- [SET TASKS]:
(1) Copy from the I Love My Lady album article the part that opens with the words containing "Johnny Mathis chronology" and closes with "clear smoke vinyl.".
(2) Carry on the article about the album I Love My Lady from its last sentence.
[start of TEXT SEGMENT]
Studio album by Johnny Mathis
- Released: December 8, 2017
- Recorded: December 23, 1980 January 6, 1981 January 8, 1981 January 21, 1981
- Genre: R&B; jazz;
- Length: 38:32
- Label: Columbia
- Producer: Bernard Edwards Nile Rodgers

Johnny Mathis chronology
| The Best of Johnny Mathis 1975–1980 (1980) | I Love My Lady (2017) | The First 25 Years – The Silver Anniversary Album (1981) |

= I Love My Lady =

I Love My Lady is an album by American pop singer Johnny Mathis that was completed in 1981 but not released in its entirety until December 8, 2017, when it was included in the box set The Voice of Romance: The Columbia Original Album Collection. It was written and produced by Chic founders Bernard Edwards and Nile Rodgers and represented an attempt at shifting away from the easy listening style of music that Mathis had been recording for 25 years to the more contemporary sound of the team behind "Le Freak" and "We Are Family".

As part of Record Store Day on April 21, 2018, Legacy Recordings gave I Love My Lady its standalone debut with a pressing on clear smoke vinyl.

==History==

Mathis experienced a career resurgence in the spring of 1978 with the release of a duet he recorded with Deniece Williams titled "Too Much, Too Little, Too Late". The single was his first to achieve Gold certification from the Recording Industry Association of America, which at the time was awarded for sales of one million units in the US; it was his first song to make the top 40 on the Billboard Hot 100 since the number 30 showing of "Every Step of the Way" in 1963 and his first number one song on that chart since the magazine started it in 1958 (although "Chances Are" spent a week at number one on the magazine's "Most Played by Jockeys" chart in 1957). The duet also gave Mathis a resurgence in album sales with its inclusion on You Light Up My Life, his first top 10 entry on the magazine's LP chart since 1966 and his first non-holiday studio album to receive Platinum certification since 1959's Heavenly.

Mathis was able to sustain some of the momentum in album sales by re-teaming with Williams immediately for an entire album of duets: That's What Friends Are For went Gold and had a respectable peak at number 19 on the album chart but managed only the number 47 "You're All I Need to Get By" as far as pop chart entries. His first album release in 1979, The Best Days of My Life, only got as high as number 122 with two songs just making the Adult Contemporary chart, and his second, Mathis Magic, missed the Billboard album chart altogether and had no charting singles. Although he had been leaning more heavily on original material since the success with Williams, he had worked with the same producer, Jack Gold, on eight of the albums that he recorded between 1975 and 1980 and was willing to explore other options.

In late December 1980 and January 1981 Mathis recorded the album I Love My Lady with Bernard Edwards and Nile Rodgers at the helm. All tracks for the album were written by the duo, whose songwriting credits included hits by their own band, Chic, as well as Sister Sledge and Diana Ross. Mathis was quoted as having enjoyed the project: "What a joy to work and sing with Bernard and Nile ... A unique experience that introduced me to new and exciting singing, as though using musical notes and phrases as brush strokes. A true departure for me as a vocalist and a milestone in my career." After the completion of the album, "nobody said anything over at Columbia, and a best-of album [The First 25 Years – The Silver Anniversary Album] came out instead."
[end of TEXT SEGMENT]
[start of INFORMATION SUPPLIED]
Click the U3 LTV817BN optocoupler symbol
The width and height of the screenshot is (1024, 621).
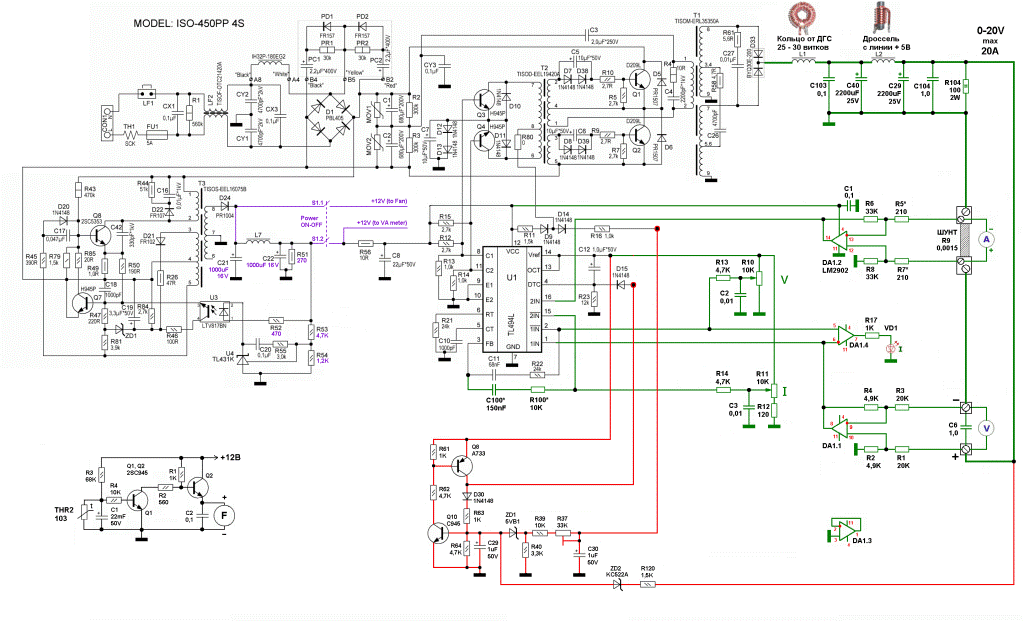[x=214, y=308]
[end of INFORMATION SUPPLIED]
- [OUTPUTS FOR THE TASKS]:
(1)
Johnny Mathis chronology
| The Best of Johnny Mathis 1975–1980 (1980) | I Love My Lady (2017) | The First 25 Years – The Silver Anniversary Album (1981) |

= I Love My Lady =

I Love My Lady is an album by American pop singer Johnny Mathis that was completed in 1981 but not released in its entirety until December 8, 2017, when it was included in the box set The Voice of Romance: The Columbia Original Album Collection. It was written and produced by Chic founders Bernard Edwards and Nile Rodgers and represented an attempt at shifting away from the easy listening style of music that Mathis had been recording for 25 years to the more contemporary sound of the team behind "Le Freak" and "We Are Family".

As part of Record Store Day on April 21, 2018, Legacy Recordings gave I Love My Lady its standalone debut with a pressing on clear smoke vinyl.

(2)
In 2004 a spokeswoman for Mathis explained the efforts that had been made to get the album released. "We have forwarded to Sony, by way of our attorney, letters, inquiries, etc. from fans who were hoping to hear this album. This seems to have had no impact." When asked in a 2011 radio interview as to why the album had never been released, Mathis gave a brief chuckle as he replied, "Probably because the record company is almighty when you're making music to sell. They have their likes and dislikes.... I guess because they didn't think it would sell."

==Resurfacing==
At the EMP Pop Conference on April 19, 2009, music historian Andy Zax gave the presentation "Lost in Lost Music: Rediscovering Johnny Mathis' I Love My Lady" in which he describes his interest in producing a CD box set that would cover the music that Edwards and Rodgers produced for Chic and other artists. He discovered the unreleased Mathis album in August 2007 while looking through the vault of tapes that would have held much of the material he was wanting for the project.

Music journalist Ned Raggett included his notes in his report on the presentation that described the album as "less funk [such as what Chic was known for] and more jazz, like Weather Report but with bright melodic hooks. Sounds like Al Jarreau's This Time and Steely Dan's Gaucho (minus the boring stuff!)." Reviewing the album in Echoes, Adam Mattera singled out "Fall In Love (I Want To)" as "arguably Chic's greatest production of the era - recalling both the hypnotic allure of "I Want Your Love" and the smooth jazz of "Savoir Faire", topped with a gossamer vocal from Johnny."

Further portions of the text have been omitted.